Does being tall make someone more deserving of a basketball scholarship than someone born with different genetics?
> So you put part of it back into circulation and kept the rest for yourself. You're still not doing any better than morally neutral.
You're not giving it away, you're exchanging it for something that you consume. You're causing some chemist to make recreational drugs instead of medicine, or causing someone to do sex work when you could have paid someone to build housing. That's not morally neutral.
> Well where did the value that it corresponds to come from? (I assume you're not just talking about inflation, or labour being scarcer or anything like that - but in that case the raise won't have come from nowhere).

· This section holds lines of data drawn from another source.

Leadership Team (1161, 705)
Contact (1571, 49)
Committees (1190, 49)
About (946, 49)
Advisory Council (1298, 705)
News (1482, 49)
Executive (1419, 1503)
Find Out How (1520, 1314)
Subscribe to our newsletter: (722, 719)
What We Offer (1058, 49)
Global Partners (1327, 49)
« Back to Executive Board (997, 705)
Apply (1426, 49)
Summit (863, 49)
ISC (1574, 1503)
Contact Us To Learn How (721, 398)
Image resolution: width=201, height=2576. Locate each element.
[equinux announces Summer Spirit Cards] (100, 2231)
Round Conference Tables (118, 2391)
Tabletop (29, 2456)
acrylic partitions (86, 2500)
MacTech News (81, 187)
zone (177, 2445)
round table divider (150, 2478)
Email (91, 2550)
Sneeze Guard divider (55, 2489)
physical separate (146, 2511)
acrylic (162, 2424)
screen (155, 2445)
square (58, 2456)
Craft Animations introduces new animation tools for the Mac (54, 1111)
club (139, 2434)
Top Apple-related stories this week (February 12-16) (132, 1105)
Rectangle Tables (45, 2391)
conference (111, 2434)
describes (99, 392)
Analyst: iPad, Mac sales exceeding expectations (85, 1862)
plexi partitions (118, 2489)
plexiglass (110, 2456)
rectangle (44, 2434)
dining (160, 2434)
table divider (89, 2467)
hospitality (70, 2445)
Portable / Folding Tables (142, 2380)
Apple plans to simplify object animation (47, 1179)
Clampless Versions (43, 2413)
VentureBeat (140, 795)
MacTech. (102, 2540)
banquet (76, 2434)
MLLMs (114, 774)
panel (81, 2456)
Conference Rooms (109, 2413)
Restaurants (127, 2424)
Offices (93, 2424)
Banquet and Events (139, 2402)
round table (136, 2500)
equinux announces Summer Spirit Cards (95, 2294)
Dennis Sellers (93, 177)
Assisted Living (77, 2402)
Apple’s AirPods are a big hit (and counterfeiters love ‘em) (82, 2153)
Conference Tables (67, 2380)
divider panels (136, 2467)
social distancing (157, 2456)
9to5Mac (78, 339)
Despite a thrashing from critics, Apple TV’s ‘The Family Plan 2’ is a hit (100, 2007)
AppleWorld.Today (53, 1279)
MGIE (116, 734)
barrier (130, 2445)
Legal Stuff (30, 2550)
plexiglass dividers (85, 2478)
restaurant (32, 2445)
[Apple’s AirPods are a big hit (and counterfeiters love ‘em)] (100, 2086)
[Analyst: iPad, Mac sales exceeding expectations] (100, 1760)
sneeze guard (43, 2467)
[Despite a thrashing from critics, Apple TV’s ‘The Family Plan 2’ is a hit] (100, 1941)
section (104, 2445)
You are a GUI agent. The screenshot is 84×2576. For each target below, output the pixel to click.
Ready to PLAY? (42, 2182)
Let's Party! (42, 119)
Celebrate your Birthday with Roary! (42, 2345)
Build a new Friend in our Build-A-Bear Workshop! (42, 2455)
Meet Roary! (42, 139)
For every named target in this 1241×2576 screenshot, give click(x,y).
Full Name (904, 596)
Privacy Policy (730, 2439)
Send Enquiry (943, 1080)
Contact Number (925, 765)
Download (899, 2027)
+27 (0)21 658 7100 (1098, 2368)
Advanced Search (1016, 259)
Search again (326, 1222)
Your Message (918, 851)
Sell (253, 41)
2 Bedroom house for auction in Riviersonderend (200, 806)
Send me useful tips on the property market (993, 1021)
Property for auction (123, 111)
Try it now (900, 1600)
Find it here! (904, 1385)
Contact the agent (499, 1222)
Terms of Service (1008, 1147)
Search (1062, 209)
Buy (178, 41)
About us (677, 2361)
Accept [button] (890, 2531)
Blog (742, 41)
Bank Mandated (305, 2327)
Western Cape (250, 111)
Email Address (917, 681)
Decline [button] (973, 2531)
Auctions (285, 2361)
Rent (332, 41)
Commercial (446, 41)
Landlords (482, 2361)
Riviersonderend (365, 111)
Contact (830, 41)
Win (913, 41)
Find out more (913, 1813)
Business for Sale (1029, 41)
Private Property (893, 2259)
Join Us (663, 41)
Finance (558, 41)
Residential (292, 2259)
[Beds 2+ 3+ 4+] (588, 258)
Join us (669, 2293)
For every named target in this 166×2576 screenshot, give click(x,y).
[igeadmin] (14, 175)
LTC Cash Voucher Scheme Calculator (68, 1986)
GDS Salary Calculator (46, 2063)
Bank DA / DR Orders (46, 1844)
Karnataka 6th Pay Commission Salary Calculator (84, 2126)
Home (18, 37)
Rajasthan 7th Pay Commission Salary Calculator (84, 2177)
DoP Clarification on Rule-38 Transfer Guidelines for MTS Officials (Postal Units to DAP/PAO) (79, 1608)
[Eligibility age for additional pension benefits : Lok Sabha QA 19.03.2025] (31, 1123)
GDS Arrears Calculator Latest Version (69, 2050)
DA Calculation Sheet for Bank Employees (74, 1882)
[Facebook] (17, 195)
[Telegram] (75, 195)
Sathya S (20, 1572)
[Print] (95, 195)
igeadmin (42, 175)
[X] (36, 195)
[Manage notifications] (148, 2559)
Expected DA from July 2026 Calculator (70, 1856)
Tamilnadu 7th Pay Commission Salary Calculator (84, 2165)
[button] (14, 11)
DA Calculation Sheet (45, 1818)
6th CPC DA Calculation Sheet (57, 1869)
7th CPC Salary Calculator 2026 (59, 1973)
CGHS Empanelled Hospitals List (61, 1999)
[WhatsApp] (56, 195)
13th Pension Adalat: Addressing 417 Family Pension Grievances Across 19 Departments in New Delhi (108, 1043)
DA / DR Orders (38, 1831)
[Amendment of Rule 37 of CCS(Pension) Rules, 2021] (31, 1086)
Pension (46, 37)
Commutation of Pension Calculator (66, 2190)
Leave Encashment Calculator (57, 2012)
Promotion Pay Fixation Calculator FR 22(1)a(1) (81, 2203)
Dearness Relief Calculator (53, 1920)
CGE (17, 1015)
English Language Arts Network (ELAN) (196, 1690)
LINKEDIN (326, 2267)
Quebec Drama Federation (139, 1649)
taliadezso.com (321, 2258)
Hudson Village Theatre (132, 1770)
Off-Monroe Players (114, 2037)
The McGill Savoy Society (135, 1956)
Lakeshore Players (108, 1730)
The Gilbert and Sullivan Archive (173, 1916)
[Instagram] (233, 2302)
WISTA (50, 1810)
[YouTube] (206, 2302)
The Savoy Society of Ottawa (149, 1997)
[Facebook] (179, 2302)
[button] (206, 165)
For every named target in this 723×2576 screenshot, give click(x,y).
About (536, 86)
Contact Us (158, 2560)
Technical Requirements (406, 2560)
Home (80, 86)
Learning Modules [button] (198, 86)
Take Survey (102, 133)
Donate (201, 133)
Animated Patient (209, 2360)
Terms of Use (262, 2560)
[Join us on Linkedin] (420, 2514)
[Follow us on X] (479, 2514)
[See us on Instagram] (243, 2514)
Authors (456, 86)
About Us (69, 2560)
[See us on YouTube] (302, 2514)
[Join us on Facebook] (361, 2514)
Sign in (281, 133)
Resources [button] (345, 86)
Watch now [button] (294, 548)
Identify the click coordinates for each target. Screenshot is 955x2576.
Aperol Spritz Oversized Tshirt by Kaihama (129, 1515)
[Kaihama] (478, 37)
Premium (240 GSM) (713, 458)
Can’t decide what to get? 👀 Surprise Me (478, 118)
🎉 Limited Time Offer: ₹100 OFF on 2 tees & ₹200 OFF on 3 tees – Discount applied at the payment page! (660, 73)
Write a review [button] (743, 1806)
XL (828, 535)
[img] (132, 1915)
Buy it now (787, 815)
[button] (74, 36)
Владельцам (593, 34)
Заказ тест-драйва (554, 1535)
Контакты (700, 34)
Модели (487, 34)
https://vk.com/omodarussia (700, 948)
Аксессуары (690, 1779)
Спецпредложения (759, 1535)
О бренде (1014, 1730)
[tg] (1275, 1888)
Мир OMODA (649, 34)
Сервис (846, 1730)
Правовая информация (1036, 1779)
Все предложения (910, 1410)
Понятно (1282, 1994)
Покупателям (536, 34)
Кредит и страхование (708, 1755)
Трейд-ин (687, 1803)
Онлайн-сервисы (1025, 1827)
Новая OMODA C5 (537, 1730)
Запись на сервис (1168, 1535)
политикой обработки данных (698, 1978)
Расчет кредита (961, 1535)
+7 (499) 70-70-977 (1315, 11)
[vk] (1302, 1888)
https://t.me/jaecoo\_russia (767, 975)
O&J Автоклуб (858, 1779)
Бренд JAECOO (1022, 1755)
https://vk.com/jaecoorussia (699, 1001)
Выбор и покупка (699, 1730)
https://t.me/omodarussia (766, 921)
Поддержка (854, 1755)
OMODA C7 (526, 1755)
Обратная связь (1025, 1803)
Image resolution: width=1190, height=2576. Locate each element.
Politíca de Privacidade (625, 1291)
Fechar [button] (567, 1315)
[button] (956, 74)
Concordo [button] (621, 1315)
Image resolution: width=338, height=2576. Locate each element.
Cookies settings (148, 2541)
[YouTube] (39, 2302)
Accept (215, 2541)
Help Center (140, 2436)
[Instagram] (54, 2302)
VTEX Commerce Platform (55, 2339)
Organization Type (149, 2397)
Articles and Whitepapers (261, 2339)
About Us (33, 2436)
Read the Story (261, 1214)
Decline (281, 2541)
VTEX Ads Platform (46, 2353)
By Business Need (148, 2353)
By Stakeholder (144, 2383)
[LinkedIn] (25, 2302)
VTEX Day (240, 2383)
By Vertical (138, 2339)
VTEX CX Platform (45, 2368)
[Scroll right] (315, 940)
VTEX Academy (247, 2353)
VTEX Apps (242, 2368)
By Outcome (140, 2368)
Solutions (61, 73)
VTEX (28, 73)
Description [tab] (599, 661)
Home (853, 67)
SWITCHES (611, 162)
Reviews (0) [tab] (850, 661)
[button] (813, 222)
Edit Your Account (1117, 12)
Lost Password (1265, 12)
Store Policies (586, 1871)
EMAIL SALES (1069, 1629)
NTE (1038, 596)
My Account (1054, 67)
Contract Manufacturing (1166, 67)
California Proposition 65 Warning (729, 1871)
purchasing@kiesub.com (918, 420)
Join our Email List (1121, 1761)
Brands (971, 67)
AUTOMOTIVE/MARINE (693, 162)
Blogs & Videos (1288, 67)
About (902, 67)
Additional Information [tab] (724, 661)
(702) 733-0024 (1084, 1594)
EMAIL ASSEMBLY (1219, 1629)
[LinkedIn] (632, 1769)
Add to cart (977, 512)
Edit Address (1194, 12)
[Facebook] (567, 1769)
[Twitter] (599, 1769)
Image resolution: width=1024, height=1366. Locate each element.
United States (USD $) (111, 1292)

Inflation is boring because then the real value would be the same. Labor being scarcer, on the other hand, is a perfect example. Some new large employer moves into town and your boss gives you a raise rather than see you quit and have to pay retraining costs for someone they'd still have to pay the extra $2 to. You haven't done anything different, why do you "deserve" any more money?
> If it was previously just economic rent that the boss was extracting then yes it's zero sum because it was zero sum to start with.
Suppose the boss was getting it, but as compensation for labor rather than economic rent. The boss found a source for the wood and lined up customers and all of that but now has to pay you more out of his own pocket because local labor demand increased while demand for tables is the same because they're sold into a national market.
And yet, even by paying you the extra $2, the boss is still receiving a net benefit from operating the business, as were you when you were working for the original wage. Changing the amount is zero sum, but the activity it's compensating isn't, so how do you want to call it?